Devilder reached a career high ATP singles ranking of World No. 60, achieved on 8 September 2008. He also reached a career high ATP doubles ranking of World No. 197, achieved on 23 March 2009.  

Devilder played primarily in ATP Challenger tournaments, and has won Challenger titles in Pamplona, Monza, Bergamo, Košice, Timișoara and Poznań. He was sponsored by Nike and Babolat. At the 2012 French Open he strung together five consecutive wins all in straight sets, as he needed to come through three qualifying rounds to advance to the main draw, followed by winning his first and second round matches. He was eventually defeated in the third round by World No. 1 and eventual finalist Novak Djokovic 1–6, 2–6, 2–6.

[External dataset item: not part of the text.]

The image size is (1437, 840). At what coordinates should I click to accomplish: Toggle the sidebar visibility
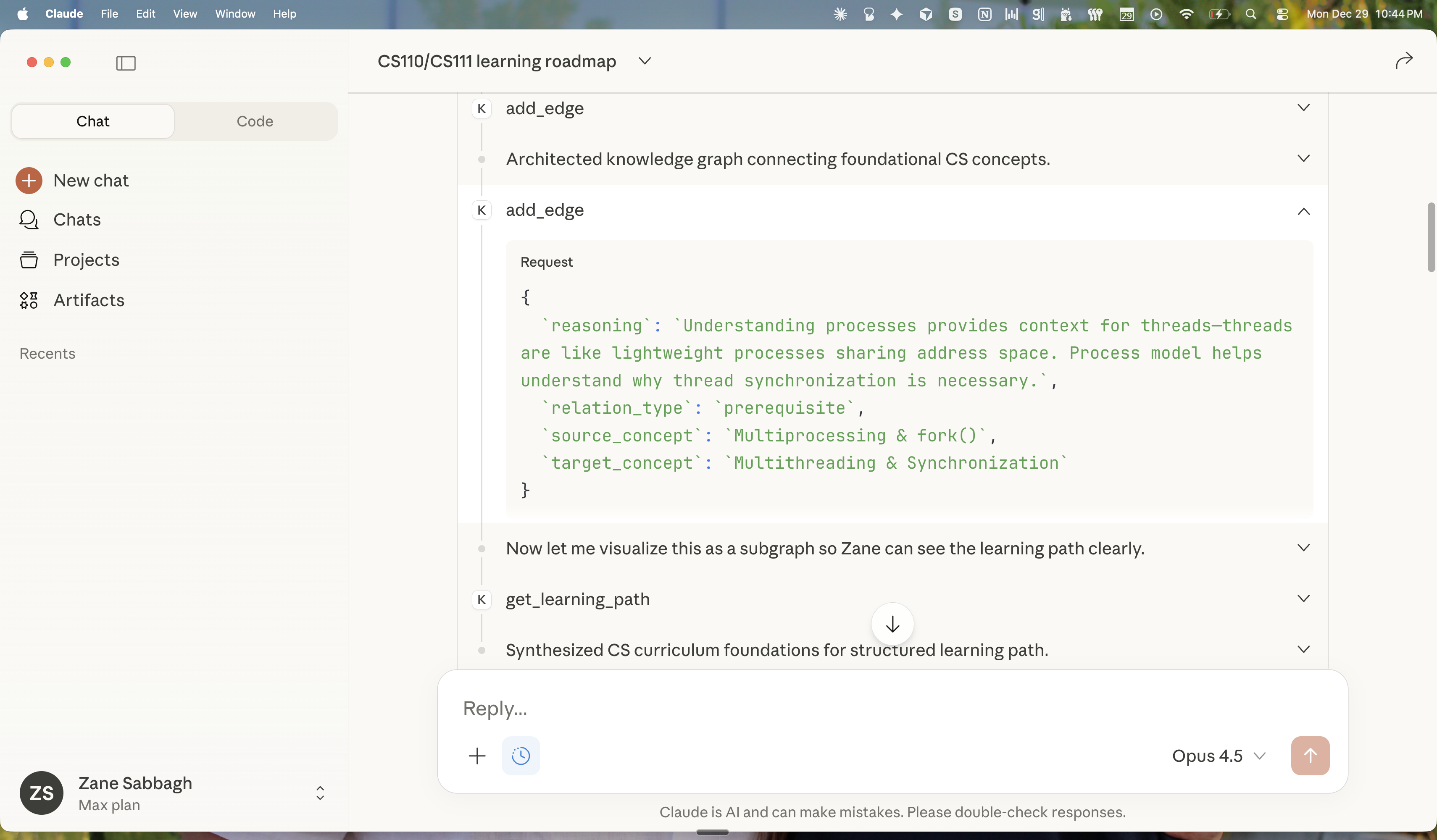click(x=126, y=63)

Devilder reached 22 singles finals in his career, with a record of 14 wins and 8 losses which includes a 9–5 record in ATP Challenger finals. Additionally he reached ten career doubles finals in his career with a record of 5 wins and 5 losses which includes a 2–0 record in ATP Challenger finals. His only appearance in an ATP Tour-level final came in doubles at the 2008 Romanian Open on clay courts in Bucharest. In what was an extraordinarily even-leveled back and forth tight match lasting several hours, Devilder and compatriot partner Paul-Henri Mathieu defeated Polish pair Mariusz Fyrstenberg and Marcin Matkowski 7–6(7–4), 6–7(9–11), [22–20] to win the championship.

ATP career finals

Doubles: 1 (1–0)

ATP Challenger and ITF Futures finals

Singles: 22 (14–8)

Doubles: 9 (4–5)

Performance timelines

Singles

Doubles

External links and references
 
 
 Devilder world ranking history

1980 births
Living people
French male tennis players
Sportspeople from Boulogne-Billancourt
People from Dax, Landes
Sportspeople from Landes (department)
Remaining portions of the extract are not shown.